Healthy Greek Bean Dip
This crowd-pleasing appetizer is healthy to boot! Folks will love to eat their veggies when they can dip them in this zesty, fresh alternative to hummus. —Kelly Silvers, Edmond, Oklahoma
Total TimePrep: 15 min. Cook: 2 hours
- 2 cans (15 ounces each) cannellini beans, rinsed and drained
- 1/4 cup water
- 1/4 cup finely chopped roasted sweet red peppers
- 2 tablespoons finely chopped red onion
- 2 tablespoons olive oil
- 2 tablespoons lemon juice
- 1 tablespoon snipped fresh dill
- 2 garlic cloves, minced
- 1/4 teaspoon salt
- 1/4 teaspoon pepper
- 1 small cucumber, peeled, seeded and finely chopped
- 1/2 cup fat-free plain Greek yogurt
- Additional snipped fresh dill
- Baked pita chips or assorted fresh vegetables
- Process beans and water in a food processor until smooth. Transfer to a greased 1-1/2-qt. slow cooker. Add the next 8 ingredients. Cook, covered, on low until heated through, 2-3 hours. Stir in cucumber and yogurt; cool slightly. Sprinkle with additional dill. Serve warm or cold with chips or assorted fresh vegetables.

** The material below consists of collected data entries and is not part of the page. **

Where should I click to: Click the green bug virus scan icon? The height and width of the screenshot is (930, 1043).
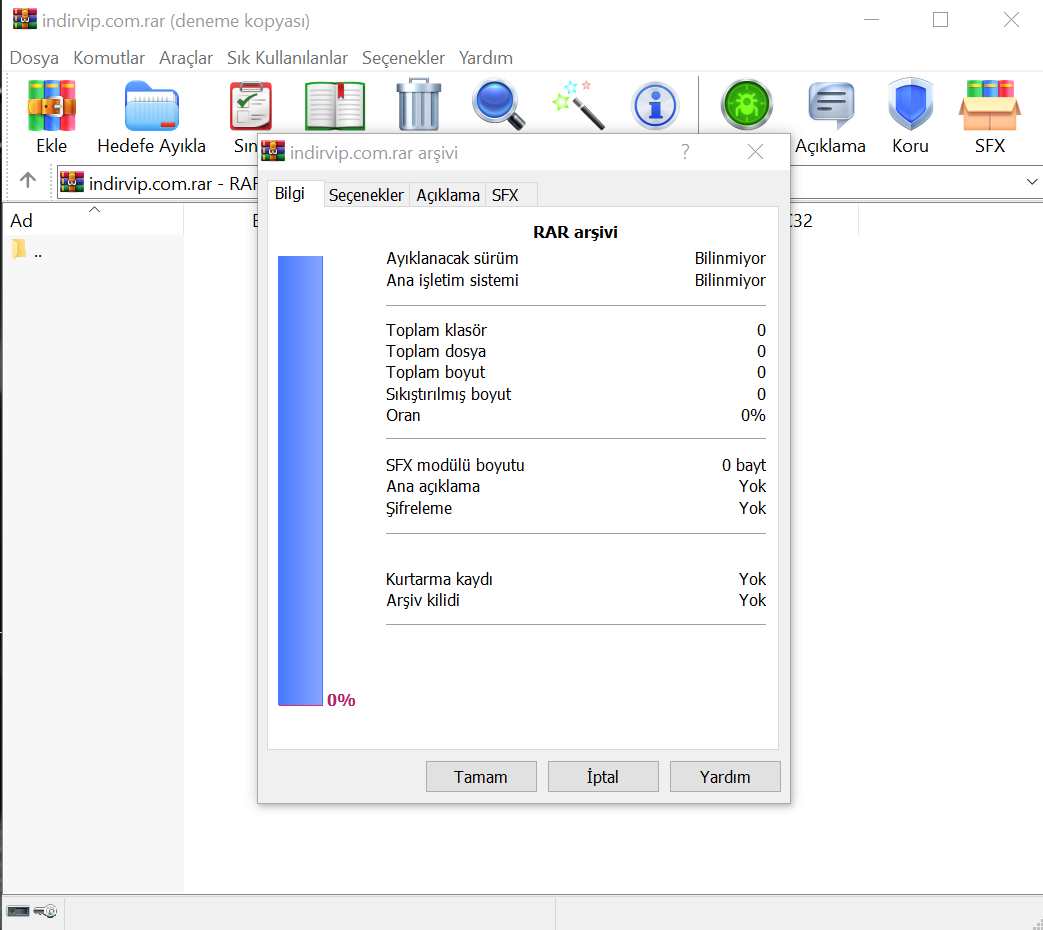[747, 105]

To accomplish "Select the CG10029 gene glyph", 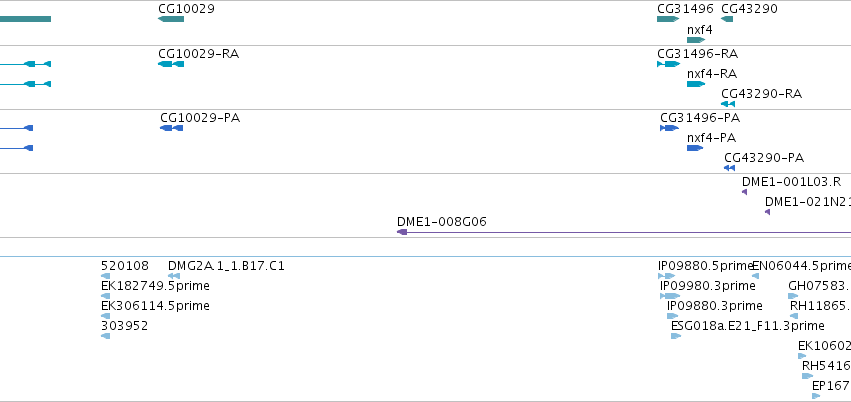I will pyautogui.click(x=171, y=19).
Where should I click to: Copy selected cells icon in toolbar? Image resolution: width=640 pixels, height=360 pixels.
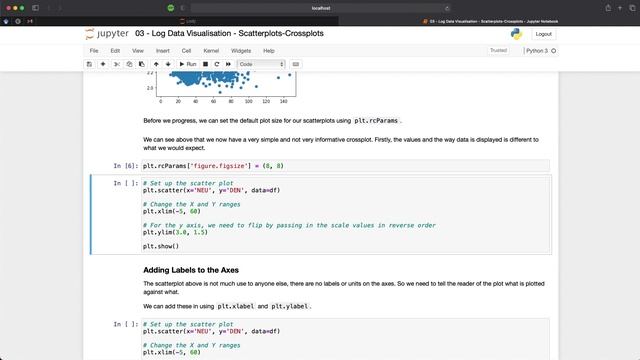click(x=129, y=64)
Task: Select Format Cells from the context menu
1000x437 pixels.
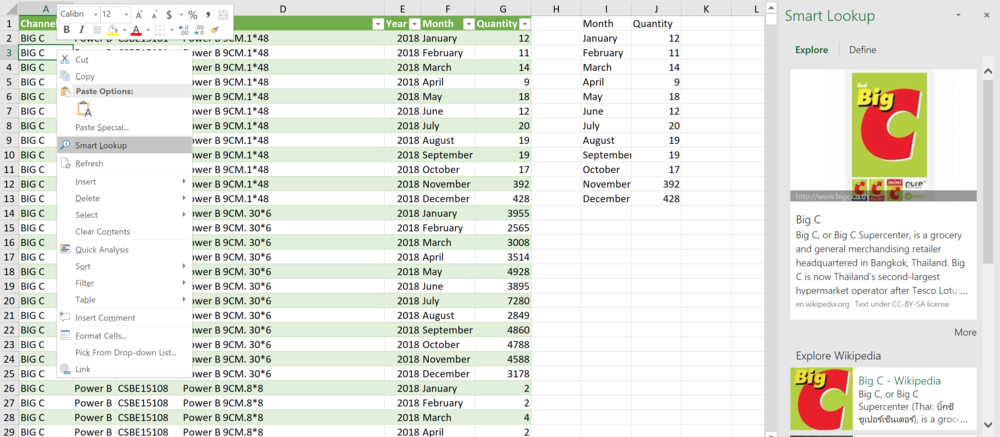Action: [101, 336]
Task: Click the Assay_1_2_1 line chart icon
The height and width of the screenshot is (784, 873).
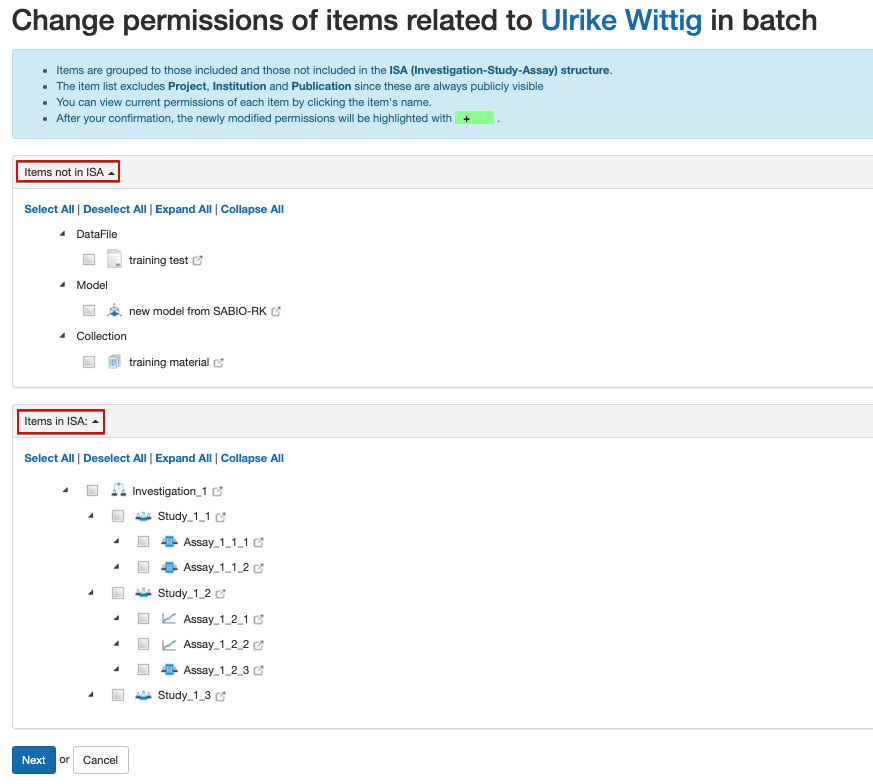Action: [x=169, y=619]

- Freeze option: Omitting cucumber, yogurt and additional dill, freeze cooled dip in freezer containers. To use, thaw in refrigerator overnight. To serve dip warm, heat through in a saucepan, stirring occasionally. Or serve cold. Stir cucumber and yogurt into finished dip; sprinkle with additional dill. Serve with chips or vegetables.
Nutrition Facts1/4 cup: 86 calories, 3g fat (0 saturated fat), 0 cholesterol, 260mg sodium, 11g carbohydrate (1g sugars, 3g fiber), 4g protein. Diabetic Exchanges: 1 starch, 1/2 fat.